[Saved entries]

────────

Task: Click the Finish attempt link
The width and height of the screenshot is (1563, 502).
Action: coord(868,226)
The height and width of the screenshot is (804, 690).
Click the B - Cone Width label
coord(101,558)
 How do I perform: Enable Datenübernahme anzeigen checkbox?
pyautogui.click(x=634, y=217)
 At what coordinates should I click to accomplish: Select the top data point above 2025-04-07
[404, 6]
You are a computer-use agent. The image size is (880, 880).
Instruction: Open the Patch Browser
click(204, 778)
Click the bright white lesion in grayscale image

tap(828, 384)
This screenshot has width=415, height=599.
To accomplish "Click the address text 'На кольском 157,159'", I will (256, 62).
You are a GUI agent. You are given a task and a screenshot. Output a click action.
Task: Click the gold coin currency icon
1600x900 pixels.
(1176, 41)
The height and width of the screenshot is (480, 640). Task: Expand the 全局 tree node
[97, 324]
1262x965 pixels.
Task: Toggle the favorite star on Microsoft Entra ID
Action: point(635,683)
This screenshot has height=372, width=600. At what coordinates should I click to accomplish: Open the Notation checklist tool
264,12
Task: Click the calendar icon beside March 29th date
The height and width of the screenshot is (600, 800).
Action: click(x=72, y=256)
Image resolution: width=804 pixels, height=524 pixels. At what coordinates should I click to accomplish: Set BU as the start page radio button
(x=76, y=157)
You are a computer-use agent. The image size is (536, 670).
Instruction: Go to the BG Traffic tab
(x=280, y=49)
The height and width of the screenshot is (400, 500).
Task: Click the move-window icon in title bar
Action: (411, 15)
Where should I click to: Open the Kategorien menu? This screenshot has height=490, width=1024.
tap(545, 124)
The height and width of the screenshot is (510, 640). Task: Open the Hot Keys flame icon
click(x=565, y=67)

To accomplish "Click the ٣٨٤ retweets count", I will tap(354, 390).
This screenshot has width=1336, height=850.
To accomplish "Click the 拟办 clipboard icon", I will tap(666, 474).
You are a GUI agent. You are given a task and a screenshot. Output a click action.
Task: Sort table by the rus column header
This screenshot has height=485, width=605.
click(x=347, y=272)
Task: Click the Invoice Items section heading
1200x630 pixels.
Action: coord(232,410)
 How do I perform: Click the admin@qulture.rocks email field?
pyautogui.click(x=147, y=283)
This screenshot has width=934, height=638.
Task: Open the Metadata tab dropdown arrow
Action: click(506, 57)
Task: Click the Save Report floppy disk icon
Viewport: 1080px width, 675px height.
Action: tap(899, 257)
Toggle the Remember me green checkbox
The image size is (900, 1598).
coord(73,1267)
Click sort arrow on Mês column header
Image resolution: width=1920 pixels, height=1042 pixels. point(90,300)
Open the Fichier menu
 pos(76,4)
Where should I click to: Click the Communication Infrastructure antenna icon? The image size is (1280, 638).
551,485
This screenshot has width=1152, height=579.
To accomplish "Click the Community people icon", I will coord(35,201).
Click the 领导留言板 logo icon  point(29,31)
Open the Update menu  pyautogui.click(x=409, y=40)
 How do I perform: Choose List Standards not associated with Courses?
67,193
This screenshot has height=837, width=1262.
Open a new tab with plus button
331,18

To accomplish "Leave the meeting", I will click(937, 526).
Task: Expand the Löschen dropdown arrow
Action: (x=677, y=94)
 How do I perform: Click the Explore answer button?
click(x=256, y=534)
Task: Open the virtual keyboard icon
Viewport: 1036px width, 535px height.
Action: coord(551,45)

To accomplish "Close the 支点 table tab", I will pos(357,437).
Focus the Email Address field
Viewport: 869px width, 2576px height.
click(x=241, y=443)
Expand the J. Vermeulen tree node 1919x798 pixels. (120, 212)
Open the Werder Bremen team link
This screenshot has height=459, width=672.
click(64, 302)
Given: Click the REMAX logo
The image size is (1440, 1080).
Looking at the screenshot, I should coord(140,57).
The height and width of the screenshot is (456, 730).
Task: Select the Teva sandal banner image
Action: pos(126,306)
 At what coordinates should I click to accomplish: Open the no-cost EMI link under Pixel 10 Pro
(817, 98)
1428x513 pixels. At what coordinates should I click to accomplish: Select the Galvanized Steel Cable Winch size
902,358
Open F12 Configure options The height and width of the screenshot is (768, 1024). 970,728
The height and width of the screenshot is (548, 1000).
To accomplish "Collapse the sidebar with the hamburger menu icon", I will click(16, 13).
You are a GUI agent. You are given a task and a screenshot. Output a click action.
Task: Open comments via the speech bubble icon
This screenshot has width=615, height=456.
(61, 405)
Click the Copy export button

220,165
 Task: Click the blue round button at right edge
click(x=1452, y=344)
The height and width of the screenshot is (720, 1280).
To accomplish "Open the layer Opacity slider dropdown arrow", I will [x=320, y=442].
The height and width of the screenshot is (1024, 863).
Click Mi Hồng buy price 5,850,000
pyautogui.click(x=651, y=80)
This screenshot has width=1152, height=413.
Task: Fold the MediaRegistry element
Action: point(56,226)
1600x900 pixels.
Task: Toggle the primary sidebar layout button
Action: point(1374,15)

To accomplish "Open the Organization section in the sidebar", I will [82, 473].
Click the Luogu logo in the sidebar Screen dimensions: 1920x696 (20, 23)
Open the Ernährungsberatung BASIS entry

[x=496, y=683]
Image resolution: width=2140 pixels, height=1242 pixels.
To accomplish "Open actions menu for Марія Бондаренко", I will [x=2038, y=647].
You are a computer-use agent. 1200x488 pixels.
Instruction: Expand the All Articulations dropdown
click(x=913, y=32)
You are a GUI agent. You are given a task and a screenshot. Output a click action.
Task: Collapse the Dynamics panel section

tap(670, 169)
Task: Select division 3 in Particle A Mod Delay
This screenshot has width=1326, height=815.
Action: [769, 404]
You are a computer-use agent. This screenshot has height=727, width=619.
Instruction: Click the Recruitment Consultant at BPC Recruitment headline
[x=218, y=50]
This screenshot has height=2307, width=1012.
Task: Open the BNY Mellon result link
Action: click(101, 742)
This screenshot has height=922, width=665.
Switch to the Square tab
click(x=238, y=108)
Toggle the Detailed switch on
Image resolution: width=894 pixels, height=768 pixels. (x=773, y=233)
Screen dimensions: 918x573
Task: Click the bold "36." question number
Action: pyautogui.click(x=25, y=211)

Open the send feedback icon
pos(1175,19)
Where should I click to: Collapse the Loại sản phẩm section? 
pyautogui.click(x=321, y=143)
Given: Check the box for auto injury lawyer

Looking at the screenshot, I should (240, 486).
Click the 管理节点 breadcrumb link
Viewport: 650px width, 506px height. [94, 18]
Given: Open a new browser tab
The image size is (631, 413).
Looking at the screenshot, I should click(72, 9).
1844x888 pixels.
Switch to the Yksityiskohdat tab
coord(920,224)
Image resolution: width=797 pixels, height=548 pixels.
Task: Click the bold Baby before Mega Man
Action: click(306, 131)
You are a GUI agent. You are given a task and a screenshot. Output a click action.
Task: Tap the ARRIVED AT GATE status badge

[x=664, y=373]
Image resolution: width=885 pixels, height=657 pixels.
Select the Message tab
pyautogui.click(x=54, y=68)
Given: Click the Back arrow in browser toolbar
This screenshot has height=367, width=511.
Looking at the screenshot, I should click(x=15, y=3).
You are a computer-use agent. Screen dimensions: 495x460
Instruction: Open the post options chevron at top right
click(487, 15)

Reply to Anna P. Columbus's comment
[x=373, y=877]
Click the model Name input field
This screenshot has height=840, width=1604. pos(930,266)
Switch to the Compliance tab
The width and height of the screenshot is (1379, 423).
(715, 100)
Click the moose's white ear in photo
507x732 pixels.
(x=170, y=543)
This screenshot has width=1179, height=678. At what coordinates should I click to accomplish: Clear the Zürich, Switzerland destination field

────────

## Activity
The answer must be a single number: how many lines in the data above contain the string "table".

## Answer space
2